*Goal of the exercise:* Only the lines containing "agent" should appear in the answer, copied from the listing below.

*Records for this task:*
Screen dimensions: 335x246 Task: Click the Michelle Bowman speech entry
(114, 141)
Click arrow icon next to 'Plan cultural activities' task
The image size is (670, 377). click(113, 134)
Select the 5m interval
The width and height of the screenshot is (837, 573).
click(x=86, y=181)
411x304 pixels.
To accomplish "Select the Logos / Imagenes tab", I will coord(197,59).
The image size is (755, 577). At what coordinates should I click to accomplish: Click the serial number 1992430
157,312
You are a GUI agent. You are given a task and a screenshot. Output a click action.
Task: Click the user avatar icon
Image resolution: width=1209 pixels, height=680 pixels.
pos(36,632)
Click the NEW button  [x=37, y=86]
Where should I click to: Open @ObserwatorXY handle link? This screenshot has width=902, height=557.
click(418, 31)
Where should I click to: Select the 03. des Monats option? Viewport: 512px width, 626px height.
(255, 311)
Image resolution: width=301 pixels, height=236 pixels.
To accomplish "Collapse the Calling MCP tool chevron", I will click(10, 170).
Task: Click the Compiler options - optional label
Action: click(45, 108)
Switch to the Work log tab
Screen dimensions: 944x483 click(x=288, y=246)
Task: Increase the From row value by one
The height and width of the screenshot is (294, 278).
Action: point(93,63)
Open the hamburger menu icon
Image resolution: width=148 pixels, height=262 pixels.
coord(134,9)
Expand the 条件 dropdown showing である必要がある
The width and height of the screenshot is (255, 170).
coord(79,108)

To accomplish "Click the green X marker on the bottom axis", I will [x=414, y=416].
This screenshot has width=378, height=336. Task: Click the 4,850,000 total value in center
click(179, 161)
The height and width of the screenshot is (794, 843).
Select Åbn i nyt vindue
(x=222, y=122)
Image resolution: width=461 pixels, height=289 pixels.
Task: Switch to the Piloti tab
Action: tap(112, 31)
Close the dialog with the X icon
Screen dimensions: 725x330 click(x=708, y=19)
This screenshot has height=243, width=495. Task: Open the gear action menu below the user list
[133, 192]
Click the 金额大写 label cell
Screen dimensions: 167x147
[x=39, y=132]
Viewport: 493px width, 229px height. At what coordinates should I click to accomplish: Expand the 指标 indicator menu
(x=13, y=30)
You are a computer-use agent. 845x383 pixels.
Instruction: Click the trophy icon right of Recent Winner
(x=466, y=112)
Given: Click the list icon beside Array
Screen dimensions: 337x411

*Task result:*
You are a GUI agent. You are given a task and a screenshot. Output a click action.
You are a computer-use agent. 845x383 pixels.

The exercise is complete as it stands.